Go to the line that contains "Task: Open settings" in the listing below, then output it and every line after it exactly, omitting pictures.

--------

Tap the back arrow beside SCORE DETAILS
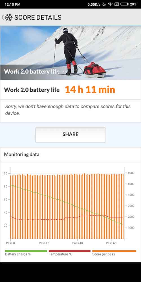 (3, 17)
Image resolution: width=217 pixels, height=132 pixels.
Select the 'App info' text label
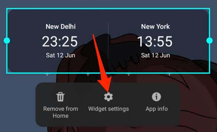click(157, 109)
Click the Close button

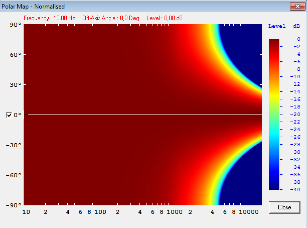pyautogui.click(x=284, y=207)
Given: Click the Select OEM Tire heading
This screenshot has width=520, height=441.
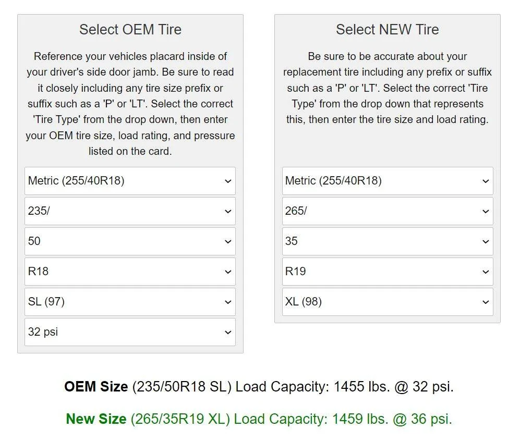Looking at the screenshot, I should tap(130, 30).
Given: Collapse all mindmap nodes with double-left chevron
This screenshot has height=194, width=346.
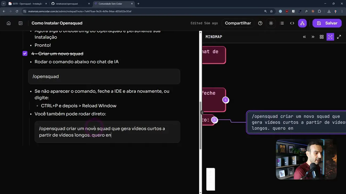Looking at the screenshot, I should pos(304,37).
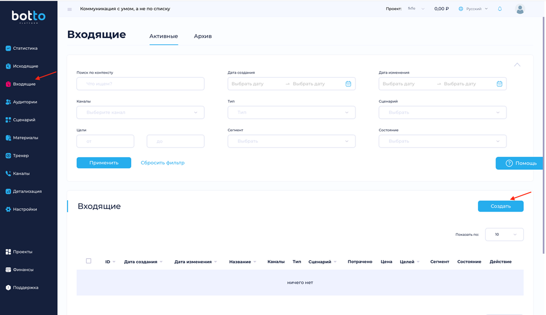
Task: Focus the Поиск по контексту search field
Action: coord(140,84)
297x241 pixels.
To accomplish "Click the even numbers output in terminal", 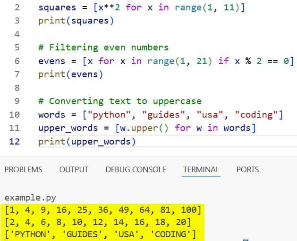I will tap(98, 222).
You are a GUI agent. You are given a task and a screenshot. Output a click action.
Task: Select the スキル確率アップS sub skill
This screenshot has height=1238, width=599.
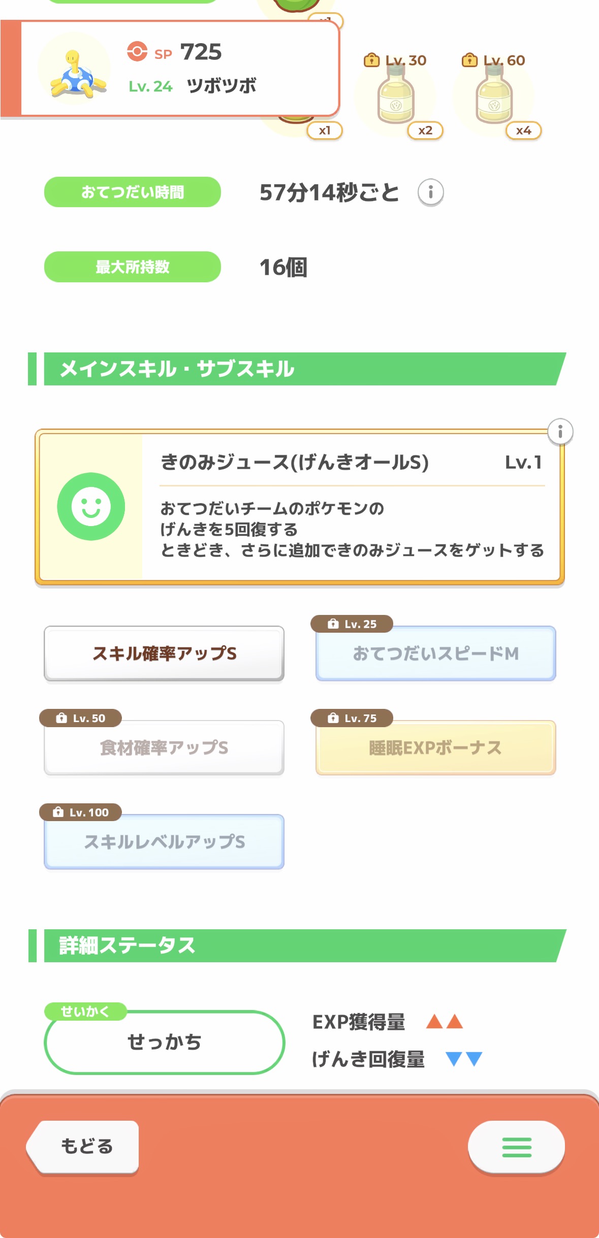(x=164, y=654)
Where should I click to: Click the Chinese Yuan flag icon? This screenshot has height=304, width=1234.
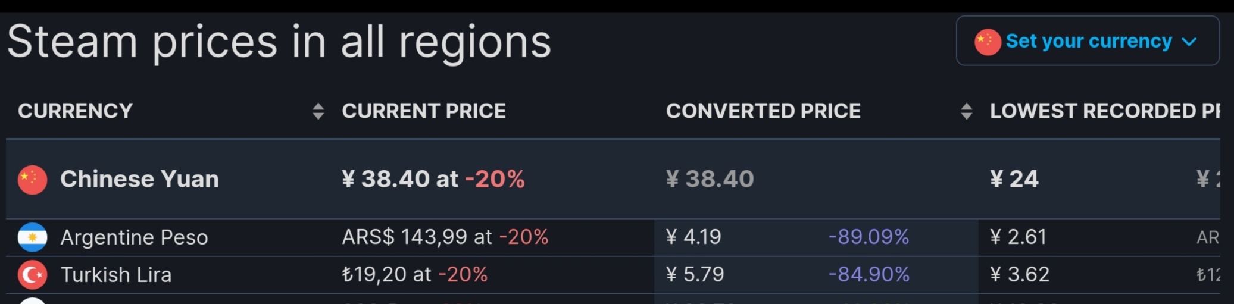pos(33,180)
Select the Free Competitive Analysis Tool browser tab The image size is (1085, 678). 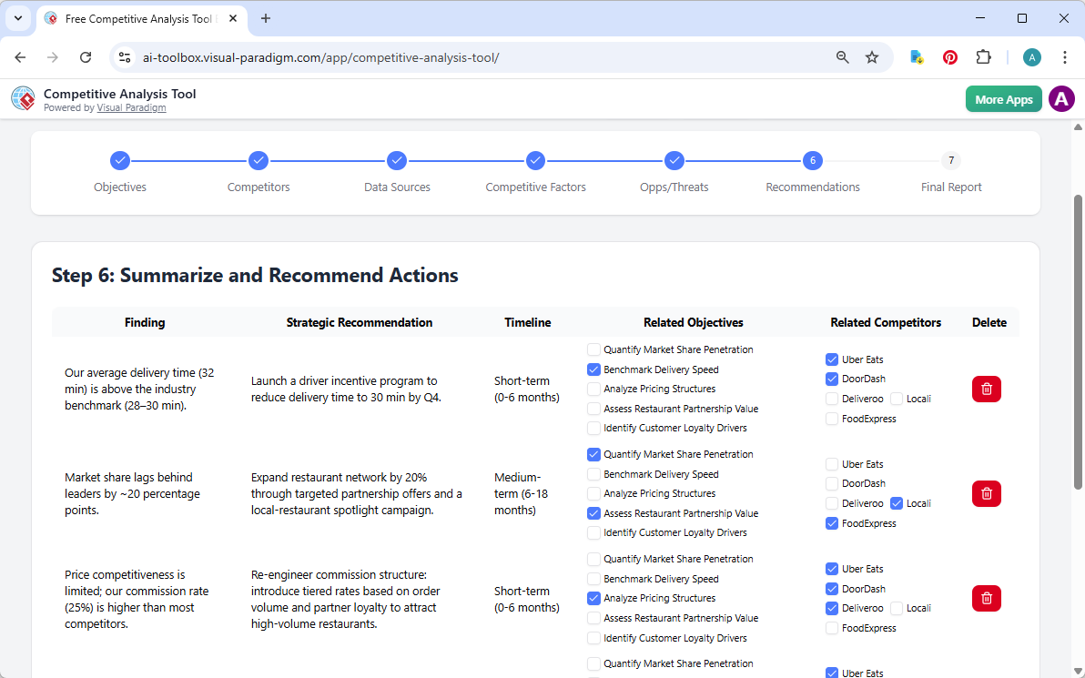[x=137, y=18]
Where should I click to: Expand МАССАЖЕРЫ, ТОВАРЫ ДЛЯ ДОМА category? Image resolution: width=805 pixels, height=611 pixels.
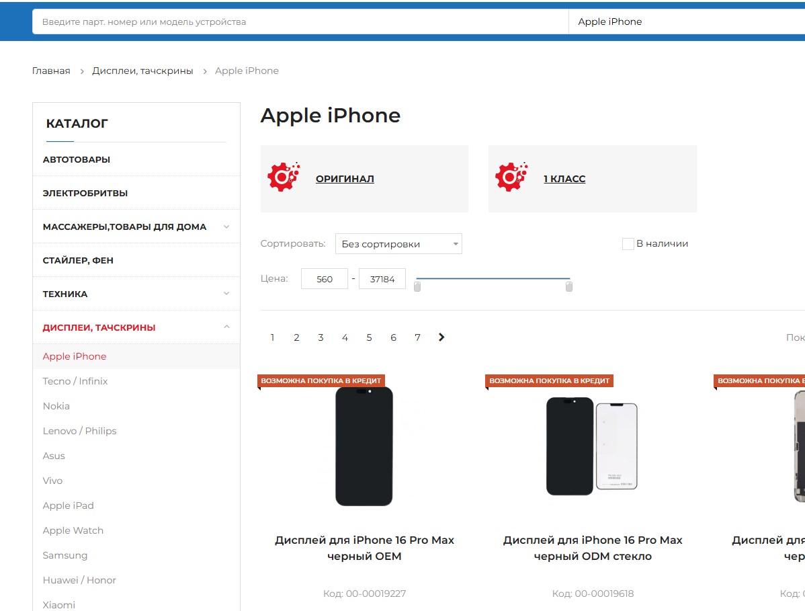[226, 227]
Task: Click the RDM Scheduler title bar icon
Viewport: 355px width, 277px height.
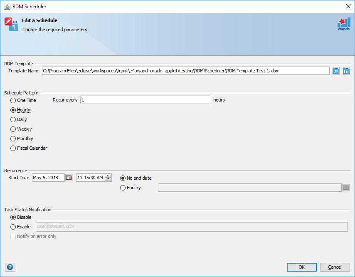Action: coord(6,6)
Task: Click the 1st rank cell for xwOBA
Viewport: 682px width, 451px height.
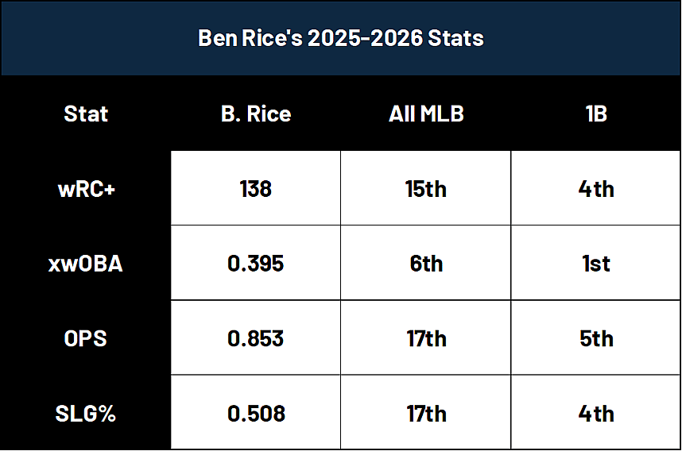Action: [596, 264]
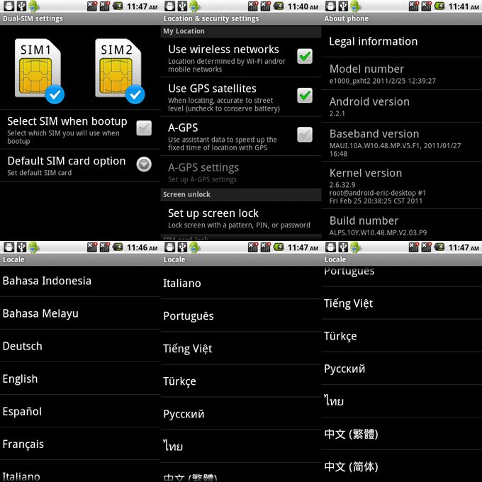Pick 中文 (简体) from locale list
Image resolution: width=482 pixels, height=482 pixels.
(401, 466)
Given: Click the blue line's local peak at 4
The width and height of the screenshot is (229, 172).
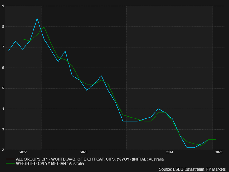Looking at the screenshot, I should (158, 109).
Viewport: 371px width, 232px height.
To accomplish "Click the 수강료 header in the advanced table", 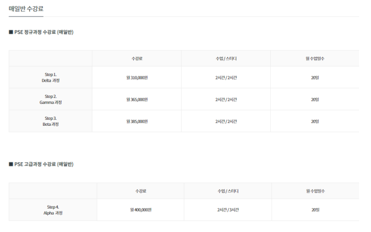I will pos(141,191).
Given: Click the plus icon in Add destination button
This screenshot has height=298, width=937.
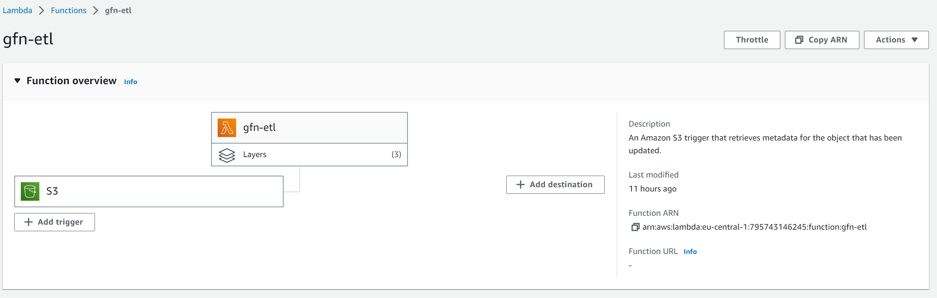Looking at the screenshot, I should click(520, 184).
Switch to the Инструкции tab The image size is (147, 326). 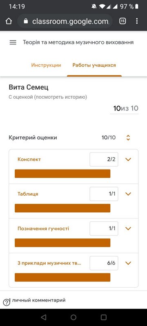click(x=46, y=65)
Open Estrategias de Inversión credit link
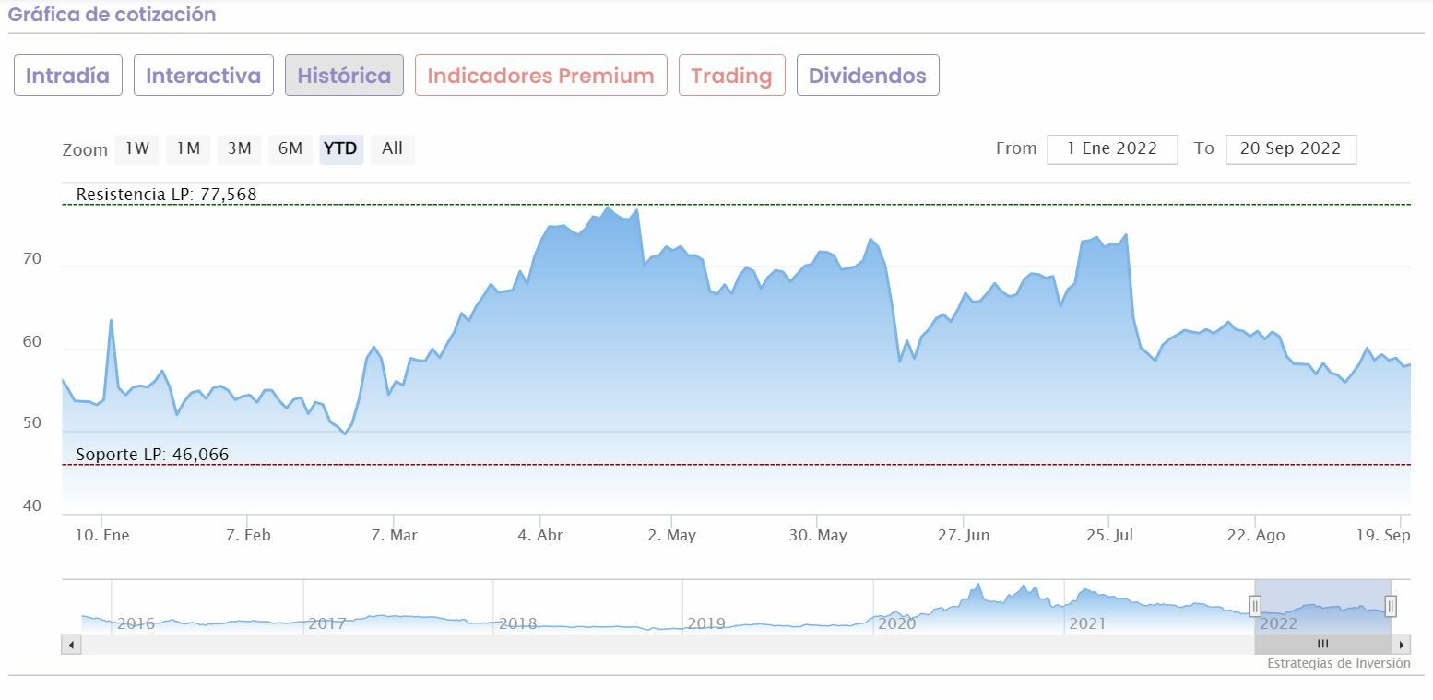 point(1338,663)
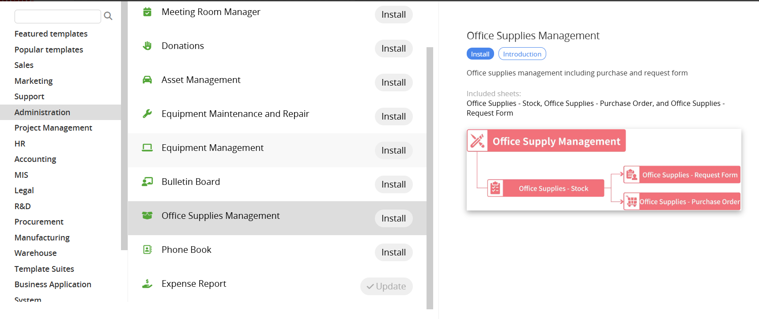Click the search magnifier icon
The height and width of the screenshot is (319, 759).
click(108, 16)
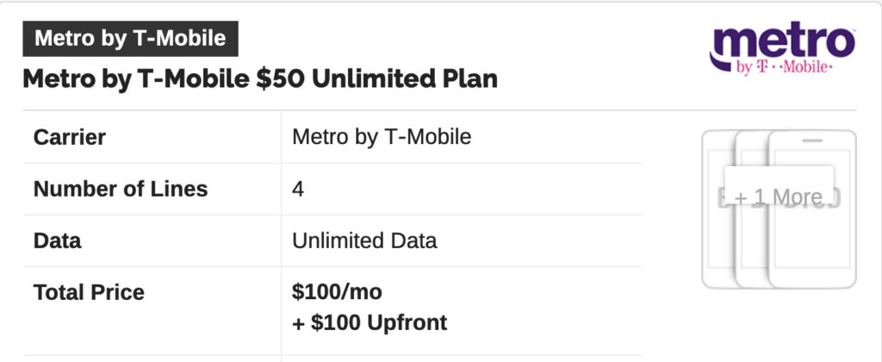Click the earpiece slot on front phone icon
This screenshot has width=882, height=362.
coord(811,140)
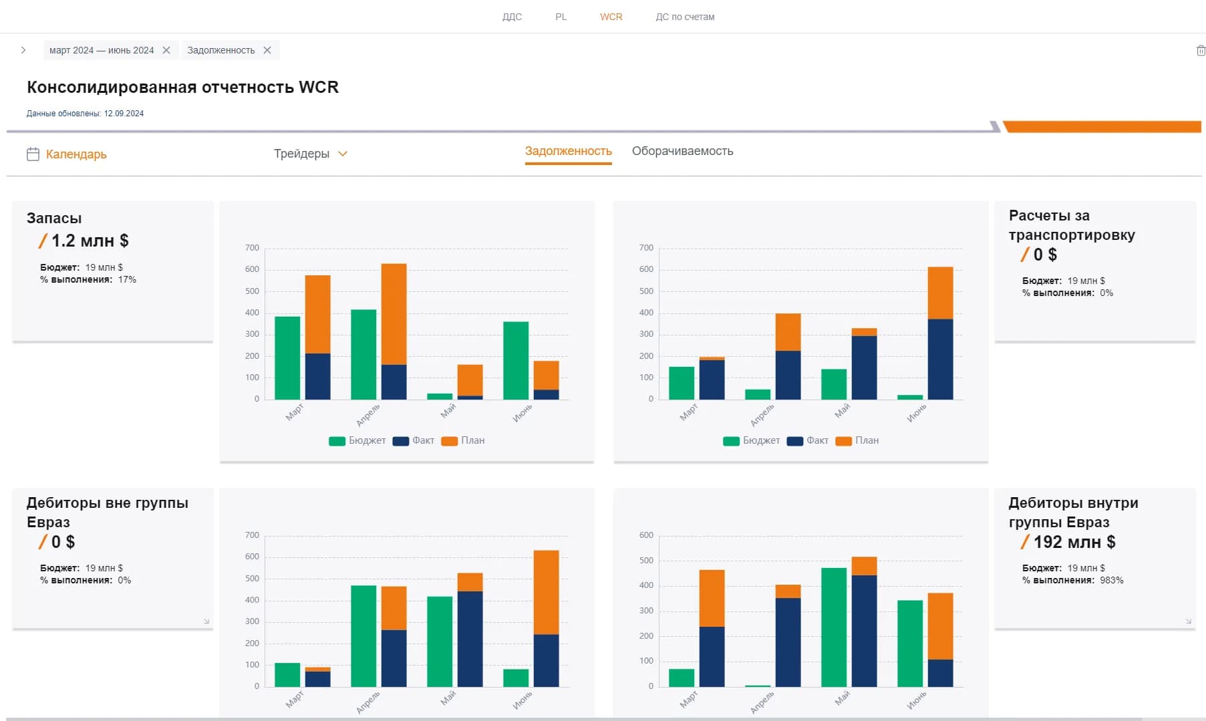Viewport: 1206px width, 721px height.
Task: Expand the filter panel with the chevron arrow
Action: (23, 50)
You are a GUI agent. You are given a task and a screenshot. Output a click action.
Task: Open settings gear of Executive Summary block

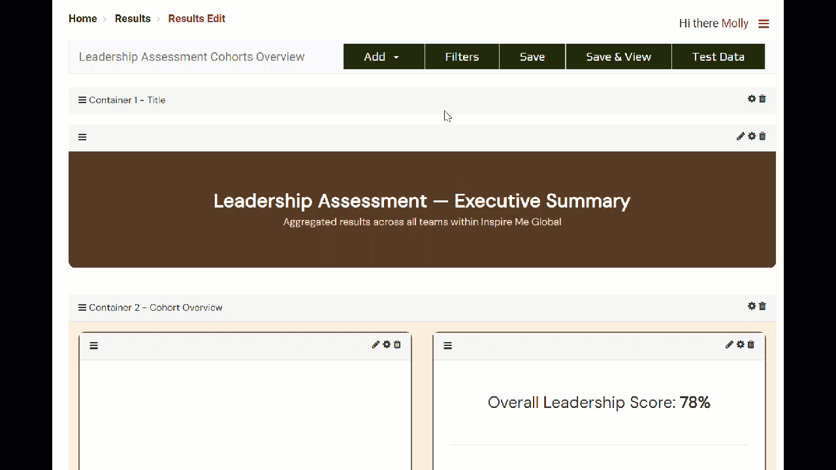752,136
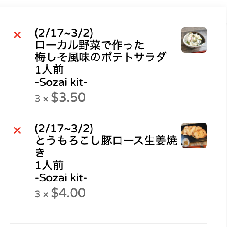The image size is (227, 227).
Task: Open the potato salad thumbnail image
Action: [194, 40]
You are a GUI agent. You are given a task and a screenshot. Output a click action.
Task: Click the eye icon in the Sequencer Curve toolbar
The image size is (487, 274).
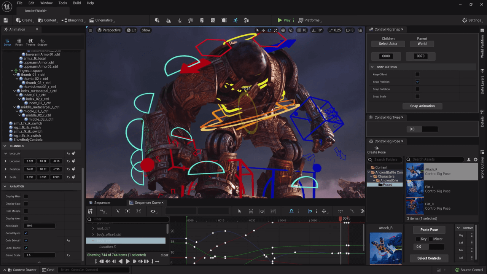point(153,211)
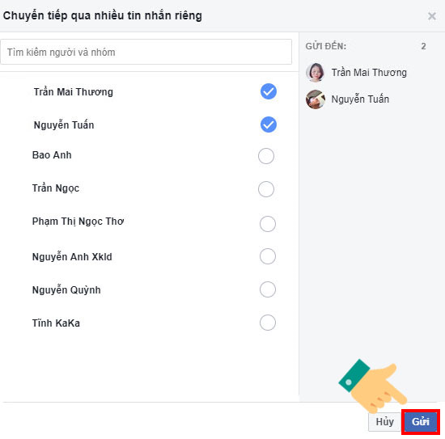Click Nguyễn Tuấn name in Gửi đến list
This screenshot has width=445, height=439.
pos(360,99)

--------

§ ANSWER BOX:
Task: Open settings gear of Executive Summary block

752,136
The image size is (227, 227).
Task: Open the potato salad thumbnail image
Action: [194, 40]
You are a GUI agent. You are given a task and a screenshot. Output a click action.
Task: Click the eye icon in the Sequencer Curve toolbar
The image size is (487, 274).
point(153,211)
Click Nguyễn Tuấn name in Gửi đến list
This screenshot has width=445, height=439.
pos(360,99)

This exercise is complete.